__Listing of locating words and elements__
──────────────────────────────

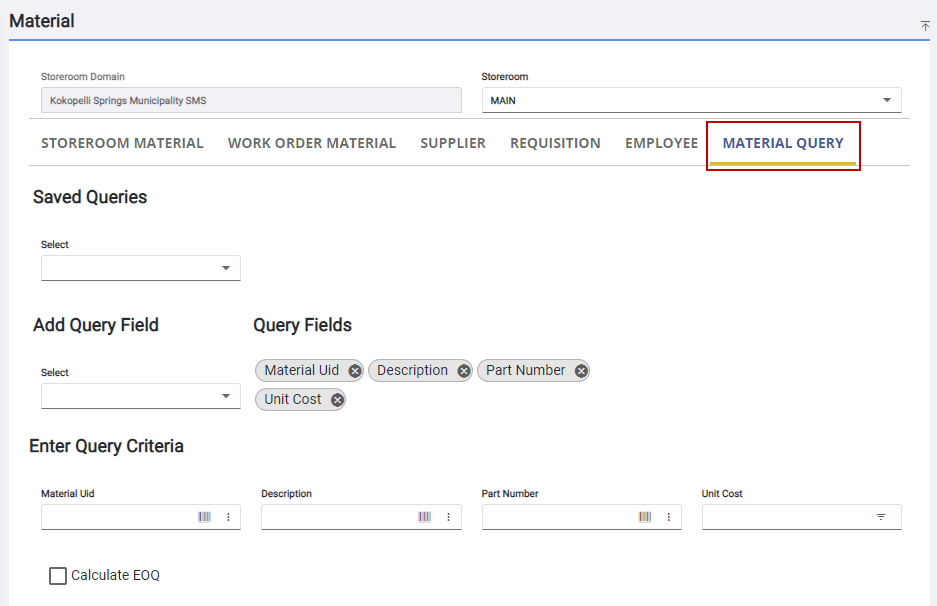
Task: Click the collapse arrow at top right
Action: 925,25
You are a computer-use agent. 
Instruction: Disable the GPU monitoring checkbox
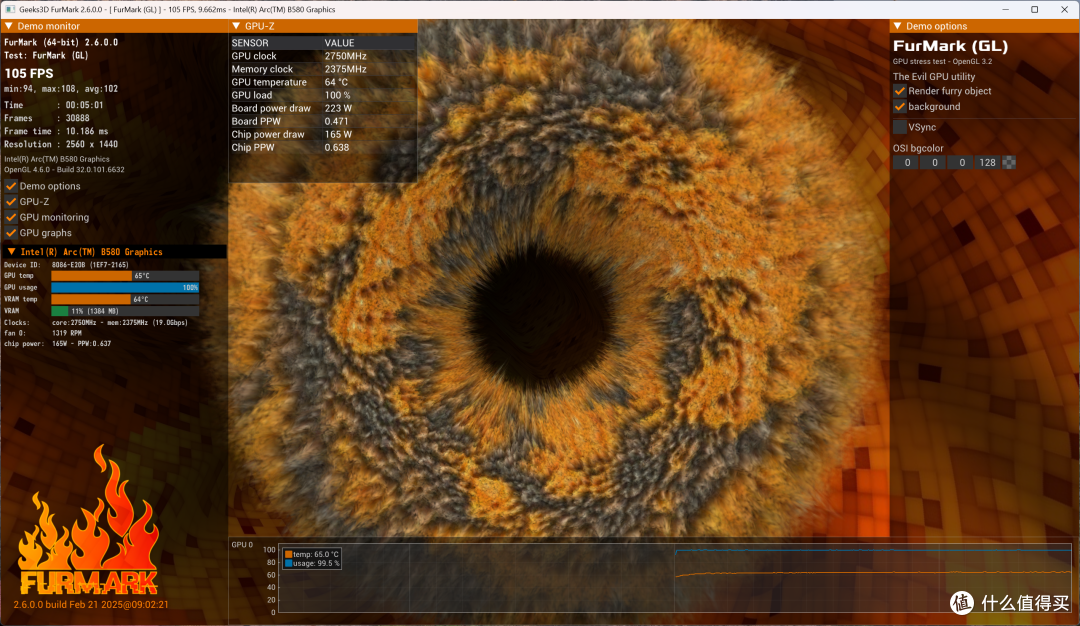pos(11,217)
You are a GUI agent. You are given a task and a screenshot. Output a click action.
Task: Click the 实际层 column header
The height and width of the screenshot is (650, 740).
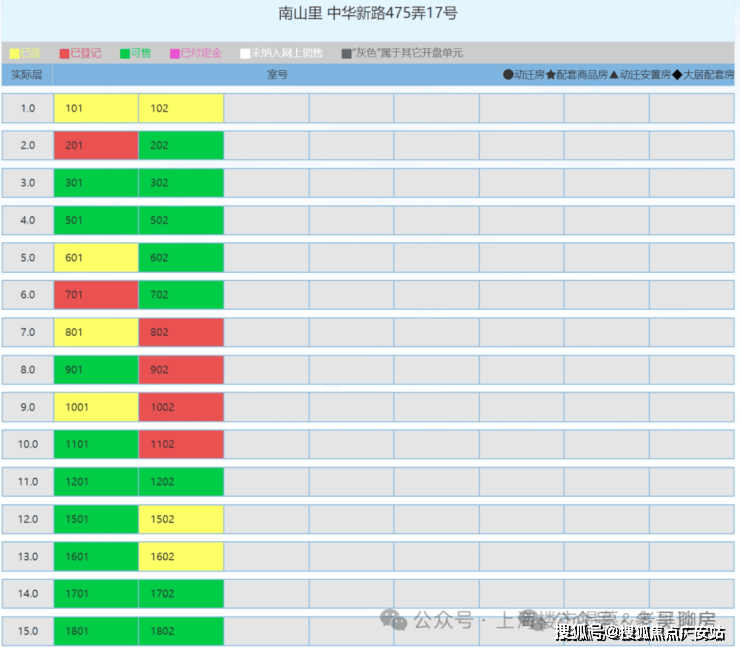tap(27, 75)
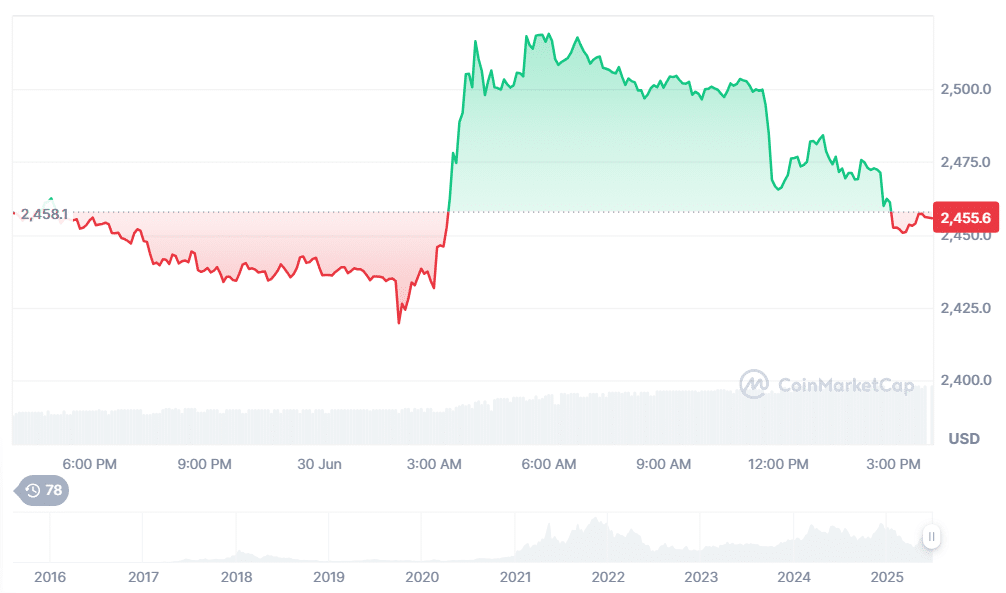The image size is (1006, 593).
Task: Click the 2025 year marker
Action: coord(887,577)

──────────────────────────────

__Exercise requirements__
Set out the whole listing above as a JSON list of strings, one string per line, with blank lines skipped. Leave the pictures out.

__Result of this exercise__
[
  "Task: Click the collapse arrow at top right",
  "Action: 925,25",
  "You are a computer-use agent. ",
  "Instruction: Disable the GPU monitoring checkbox",
  "pos(11,217)",
  "You are a GUI agent. You are given a task and a screenshot. Output a click action.",
  "Task: Click the 实际层 column header",
  "The height and width of the screenshot is (650, 740).",
  "tap(27, 75)",
  "The image size is (1006, 593).",
  "Task: Click the 2025 year marker",
  "Action: coord(887,577)"
]